> **TASK GOAL**: Please copy these records line for line, with no changes.

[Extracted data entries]
§ §

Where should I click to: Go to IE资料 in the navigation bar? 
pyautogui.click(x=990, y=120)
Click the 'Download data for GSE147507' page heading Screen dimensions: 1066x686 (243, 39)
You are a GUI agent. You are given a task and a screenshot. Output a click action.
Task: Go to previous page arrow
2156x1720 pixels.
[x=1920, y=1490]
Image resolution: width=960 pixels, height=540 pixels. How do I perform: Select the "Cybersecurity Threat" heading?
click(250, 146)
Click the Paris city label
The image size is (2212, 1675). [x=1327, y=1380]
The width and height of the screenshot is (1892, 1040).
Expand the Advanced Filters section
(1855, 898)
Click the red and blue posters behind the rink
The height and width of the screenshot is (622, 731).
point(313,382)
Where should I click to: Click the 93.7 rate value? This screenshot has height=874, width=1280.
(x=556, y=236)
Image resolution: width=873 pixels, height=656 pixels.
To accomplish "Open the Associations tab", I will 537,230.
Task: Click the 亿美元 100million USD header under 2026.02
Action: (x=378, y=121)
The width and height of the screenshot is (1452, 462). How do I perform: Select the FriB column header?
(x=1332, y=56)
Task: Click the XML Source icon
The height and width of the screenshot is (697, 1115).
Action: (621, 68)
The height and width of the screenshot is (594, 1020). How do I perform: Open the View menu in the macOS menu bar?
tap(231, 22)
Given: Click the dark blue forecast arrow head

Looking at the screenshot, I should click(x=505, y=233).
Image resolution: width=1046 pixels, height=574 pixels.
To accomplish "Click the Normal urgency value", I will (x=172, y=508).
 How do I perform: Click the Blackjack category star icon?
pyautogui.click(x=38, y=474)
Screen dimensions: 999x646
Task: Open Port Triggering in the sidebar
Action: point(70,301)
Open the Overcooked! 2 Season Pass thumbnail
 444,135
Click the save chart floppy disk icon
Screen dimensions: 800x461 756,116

§ §

> **TASK OUTPUT**:
Where should I click to: Go to IE资料 in the navigation bar? 
pyautogui.click(x=990, y=120)
Click the 'Download data for GSE147507' page heading Screen dimensions: 1066x686 (243, 39)
You are a GUI agent. You are given a task and a screenshot. Output a click action.
Task: Go to previous page arrow
2156x1720 pixels.
[x=1920, y=1490]
Image resolution: width=960 pixels, height=540 pixels. How do I perform: Select the "Cybersecurity Threat" heading?
click(250, 146)
Click the Paris city label
The image size is (2212, 1675). [x=1327, y=1380]
The width and height of the screenshot is (1892, 1040).
Expand the Advanced Filters section
(1855, 898)
Click the red and blue posters behind the rink
The height and width of the screenshot is (622, 731).
point(313,382)
Where should I click to: Click the 93.7 rate value? This screenshot has height=874, width=1280.
(x=556, y=236)
Image resolution: width=873 pixels, height=656 pixels.
To accomplish "Open the Associations tab", I will 537,230.
Task: Click the 亿美元 100million USD header under 2026.02
Action: (x=378, y=121)
The width and height of the screenshot is (1452, 462). How do I perform: Select the FriB column header?
(x=1332, y=56)
Task: Click the XML Source icon
The height and width of the screenshot is (697, 1115).
Action: (621, 68)
The height and width of the screenshot is (594, 1020). How do I perform: Open the View menu in the macOS menu bar?
tap(231, 22)
Given: Click the dark blue forecast arrow head

Looking at the screenshot, I should click(x=505, y=233).
Image resolution: width=1046 pixels, height=574 pixels.
To accomplish "Click the Normal urgency value", I will (x=172, y=508).
 How do I perform: Click the Blackjack category star icon?
pyautogui.click(x=38, y=474)
Screen dimensions: 999x646
Task: Open Port Triggering in the sidebar
Action: point(70,301)
Open the Overcooked! 2 Season Pass thumbnail
 444,135
Click the save chart floppy disk icon
Screen dimensions: 800x461 756,116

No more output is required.